Epizody z życia mojej mamy recenzja

Wspomnienia o matce - różne oblicza, jedna kobieta.

Autor: @gloria11 ·3 minuty
2020-11-09
1 komentarz
4 Polubienia

„Epizody z życia mojej mamy” to w zasadzie tytuł, który mówi wszystko na temat tej książki. Poznajemy w niej bowiem Ksawerego, a także jego rodzinę – i najważniejszą osobę w jego życiu, czyli właśnie mamę. Mama głównego bohatera to osoba o wielu twarzach, pełna ciepła i wad, którą być może każdy spotkał w życiu. W opowieści tej poznajemy każdy aspekt jej życia; dowiadujemy się o jej przyjaciołach, pasjach, nauce wyniesionej z życia, ale także tych mniej kolorowych szczegółach – błędach, grzechach, niezrealizowanych marzeniach. Oprócz mamy jednak ważną rolę w tej historii pełni ojciec i rodzeństwo Ksawerego. I tak mamy tutaj pełny obraz życia rodzinnego. Chciałoby się powiedzieć, że przecież to już było – że w każdej obyczajówce tak mamy. Co tutaj jest innego?

Przede wszystkim warto zwrócić uwagę na klimat. Historia ta nie jest jednoznaczna; jedne rozdziały są wesołe, inne jednak pełne melancholii i smutku. Perspektywa dziecka miesza się tutaj z tą dorosłego mężczyzny, który na nowo zaczyna rozumieć zachowania rodziców z czasów, kiedy był mały.

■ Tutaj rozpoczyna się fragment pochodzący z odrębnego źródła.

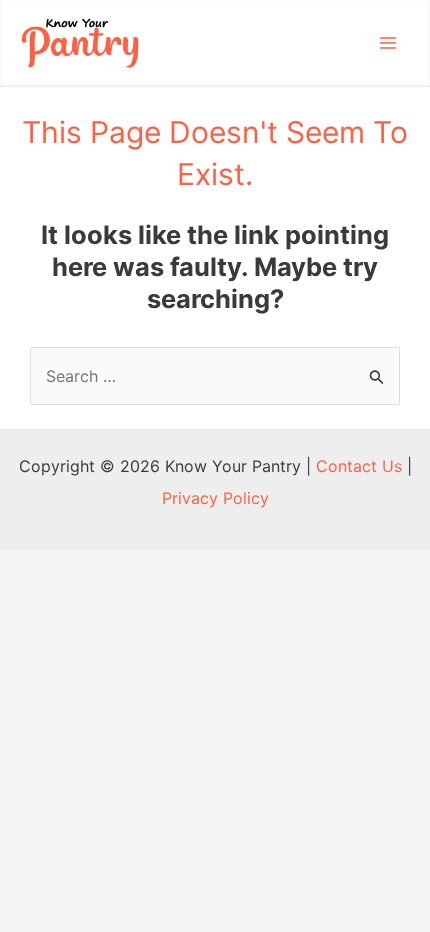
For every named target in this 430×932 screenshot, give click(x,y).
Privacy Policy (215, 498)
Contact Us (359, 466)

Pewne rzeczy nadal jednak są dla niego niezrozumiałe, jakby niepasujące do obrazu matki, którą stworzył w swoim umyśle. Ksawery nie ukrywa, że jako ostatnie dziecko swoich rodziców, był wyjątkowo rozpieszczany przez matkę, a jego relacje ze starszym rodzeństwem były trudne. Jednocześnie pojawiają się tutaj także trudne tematy, takie jak narkotyki, niechciana ciąża czy śmierć dziecka. Nie brakuje jednak zabawnych wstawek z życia, takich jak zafascynowanie technikami wschodu czy ciągły pociąg do podróży.

Postać matki nie jest w żadnym razie wyidealizowana; prawdę mówiąc dużo w niej szarości, a jej zachowania czasami są kompletnie nieprzemyślane czy infantylne. Szczególną uwagę warto zwrócić na jej relację z mężem, który jest jej kompletnym przeciwieństwem. Z tego kontrastu charakterów często wynikała mieszanka wybuchowa, kończąca się na znanej w każdej rodzinie kłótni. Moim zdaniem jednak związek na zasadzie przeciwieństw jest najlepszy, gdyż wtedy rodzi się pewnego rodzaju równowaga – i niczego nie jest za dużo.
Autorka w książce porusza także tematykę tolerancji i otwartości na inne kultury, którą matka wpajała tak naprawdę całe życie swoim dzieciom. Oczywiście, ona także musiała przejść całą długą drogę, nim zaczęła akceptować inność; nie zawsze taka była, ale dość szybko zrozumiała, że zamiast siać nienawiści, warto zastanowić się trochę dłużej i zdać sobie sprawę, że każdy z nas jest tylko człowiekiem – zasługującym na szacunek i spokojne życie.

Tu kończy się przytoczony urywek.